A letter was forwarded to the school authority to that effect. That letter was counterproductive as it reminded the school authority that there was an abandoned project. All the fellowships and other occupants of the building were given one week to pack out of the building and work commenced immediately .During that one week of respite,all the prayer warriors from all fellowships were gathered to form what was akin to our current JTF. The aim was to call on God to touch the 'heart' of the school authority to rescind from her decision. As they were praying through the seven days days,construction materials were progressively being brought to the place and a day before the expiration of the the 7-day quit notice,it dawned on those fellowships that God is a God of justice because the prayer point of that joint prayer warriors could be interpreted as,' God do not let the school authority complete this uncompleted building .' Every fellowships returned to their tents and packed out of the property. That was what greed caused not only my fellowship but also other innocent fellowships making use of the venue.

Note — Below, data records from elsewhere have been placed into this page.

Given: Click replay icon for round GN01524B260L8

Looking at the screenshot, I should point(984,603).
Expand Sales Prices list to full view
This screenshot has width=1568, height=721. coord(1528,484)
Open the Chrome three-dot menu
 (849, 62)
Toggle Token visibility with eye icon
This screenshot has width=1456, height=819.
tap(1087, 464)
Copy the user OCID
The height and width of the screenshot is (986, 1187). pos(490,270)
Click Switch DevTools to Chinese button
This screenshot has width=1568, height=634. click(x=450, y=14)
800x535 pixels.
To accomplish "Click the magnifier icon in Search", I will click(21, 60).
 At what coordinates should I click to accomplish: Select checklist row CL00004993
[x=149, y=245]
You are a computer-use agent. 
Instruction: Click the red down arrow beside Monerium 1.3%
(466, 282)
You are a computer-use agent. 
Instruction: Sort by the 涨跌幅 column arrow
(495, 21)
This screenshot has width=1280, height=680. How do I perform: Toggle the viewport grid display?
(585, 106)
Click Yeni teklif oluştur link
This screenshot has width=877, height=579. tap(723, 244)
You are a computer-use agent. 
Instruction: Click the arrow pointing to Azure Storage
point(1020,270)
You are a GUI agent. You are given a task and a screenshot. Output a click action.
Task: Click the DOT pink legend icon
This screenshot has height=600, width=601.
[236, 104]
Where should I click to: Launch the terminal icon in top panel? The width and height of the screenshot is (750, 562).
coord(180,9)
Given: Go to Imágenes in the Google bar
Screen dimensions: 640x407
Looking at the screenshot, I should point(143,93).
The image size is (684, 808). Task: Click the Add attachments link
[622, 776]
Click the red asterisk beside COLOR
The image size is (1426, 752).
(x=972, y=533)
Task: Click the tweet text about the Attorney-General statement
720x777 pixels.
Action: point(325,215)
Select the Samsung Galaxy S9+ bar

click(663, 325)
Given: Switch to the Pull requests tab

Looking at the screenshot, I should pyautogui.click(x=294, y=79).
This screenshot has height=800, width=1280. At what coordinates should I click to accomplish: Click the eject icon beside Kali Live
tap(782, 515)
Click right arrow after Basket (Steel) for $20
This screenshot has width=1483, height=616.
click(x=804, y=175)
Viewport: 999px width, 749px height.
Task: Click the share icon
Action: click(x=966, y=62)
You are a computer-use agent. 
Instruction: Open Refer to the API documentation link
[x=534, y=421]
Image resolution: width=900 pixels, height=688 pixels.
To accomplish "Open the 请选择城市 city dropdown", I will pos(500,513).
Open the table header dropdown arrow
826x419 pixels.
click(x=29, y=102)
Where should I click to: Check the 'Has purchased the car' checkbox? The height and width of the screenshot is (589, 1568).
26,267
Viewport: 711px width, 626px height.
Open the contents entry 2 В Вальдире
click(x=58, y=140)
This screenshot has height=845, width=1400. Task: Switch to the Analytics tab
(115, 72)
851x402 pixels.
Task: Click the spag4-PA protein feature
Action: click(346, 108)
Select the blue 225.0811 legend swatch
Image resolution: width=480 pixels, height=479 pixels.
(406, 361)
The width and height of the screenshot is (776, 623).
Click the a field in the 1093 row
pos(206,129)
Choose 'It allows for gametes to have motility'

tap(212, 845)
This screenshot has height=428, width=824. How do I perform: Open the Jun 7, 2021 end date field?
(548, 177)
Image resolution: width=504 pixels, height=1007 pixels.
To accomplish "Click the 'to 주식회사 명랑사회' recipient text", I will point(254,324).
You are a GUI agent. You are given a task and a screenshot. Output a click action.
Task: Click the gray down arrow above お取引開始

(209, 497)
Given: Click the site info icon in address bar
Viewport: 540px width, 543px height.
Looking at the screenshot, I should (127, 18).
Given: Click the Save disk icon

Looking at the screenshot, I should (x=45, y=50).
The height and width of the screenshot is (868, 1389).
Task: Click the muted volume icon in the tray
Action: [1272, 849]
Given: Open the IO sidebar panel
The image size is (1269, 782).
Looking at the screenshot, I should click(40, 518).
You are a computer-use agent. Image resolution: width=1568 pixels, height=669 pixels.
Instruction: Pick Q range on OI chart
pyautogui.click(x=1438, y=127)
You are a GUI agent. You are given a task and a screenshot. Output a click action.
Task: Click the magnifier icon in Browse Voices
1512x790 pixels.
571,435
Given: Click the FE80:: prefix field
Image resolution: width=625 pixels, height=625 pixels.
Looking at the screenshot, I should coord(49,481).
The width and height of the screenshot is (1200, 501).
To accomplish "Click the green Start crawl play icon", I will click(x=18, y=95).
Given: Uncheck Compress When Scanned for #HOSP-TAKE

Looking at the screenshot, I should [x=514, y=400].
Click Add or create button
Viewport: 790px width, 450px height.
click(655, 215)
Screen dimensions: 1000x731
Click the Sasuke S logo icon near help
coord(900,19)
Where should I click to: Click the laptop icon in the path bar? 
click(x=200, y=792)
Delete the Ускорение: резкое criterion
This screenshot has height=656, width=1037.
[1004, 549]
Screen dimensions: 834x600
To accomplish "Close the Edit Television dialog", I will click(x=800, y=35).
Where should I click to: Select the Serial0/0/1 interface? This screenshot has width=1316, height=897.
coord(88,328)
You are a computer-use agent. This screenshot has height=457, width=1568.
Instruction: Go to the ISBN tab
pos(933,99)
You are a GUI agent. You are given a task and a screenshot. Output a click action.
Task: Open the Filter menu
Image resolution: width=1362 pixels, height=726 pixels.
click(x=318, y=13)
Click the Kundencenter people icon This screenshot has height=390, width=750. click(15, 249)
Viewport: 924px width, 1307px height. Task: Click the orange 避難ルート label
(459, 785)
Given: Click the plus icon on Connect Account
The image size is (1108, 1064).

Let us apply this experience to the incessant strike in our health sector. This is the time for our government to overhaul the health system. Why should microbiologists,biochemists and anatomists etc be dislodged from our laboratories by their smarter medical laboratory colleagues? Why should every worker(skilled,semi-skilled and unskilled) in the health sector form a coalition to gang against the doctors? What is the similarity between paramedical professionals( who spent about five years in the school) and other workers ( who got employed with SSCE ) that will make professionals be in the same group with 'casual' workers? Why should the Act establishing the pharmacy sections of our hospitals ban the setting up of private pharmacy firms within the premises of any government hospital,where expectedly the salaries of workers are from federal allocation courtesy of our black crude? Why can't pharmacy assistants and medical laboratory technicians/assistants be drafted into the internship scheme no matter how little their stipends? Why should some pharmacy shops be exceeding their boundaries by treating children with diarrhoeal diseases among other medical atrocities? Why should pharmacists sell non-over-the-counter drugs without a doctor's prescription as is obtainable elsewhere in the world ?Why is it that doctors are not part of JOHESU or is there any proof of a letter of invitation to doctors at the inception of JOHESU which doctors turned down? How can JOHESU convince us that the aim of forming the coalition was not to fight doctors? Where are those paid lopsided journalists that were writing rubbish about doctors during the last national NMA /NARD strike?Is it that they are not aware that their pay-masters are on strike for about two months now while the doctors they called medical terrorists then,are currently overworking themselves to cushion the effects of the striking paramedical workers? For the medical laboratory scientists ,their roles,if we can be truthful to ourselves,have been overtaken by modern medical practise, where almost all medical tests required are done with strips and the few ones requiring expertise are done with automated machines which are self-explanatory. In fact,my grandparents who never received any formal education know how to make use of these test strips.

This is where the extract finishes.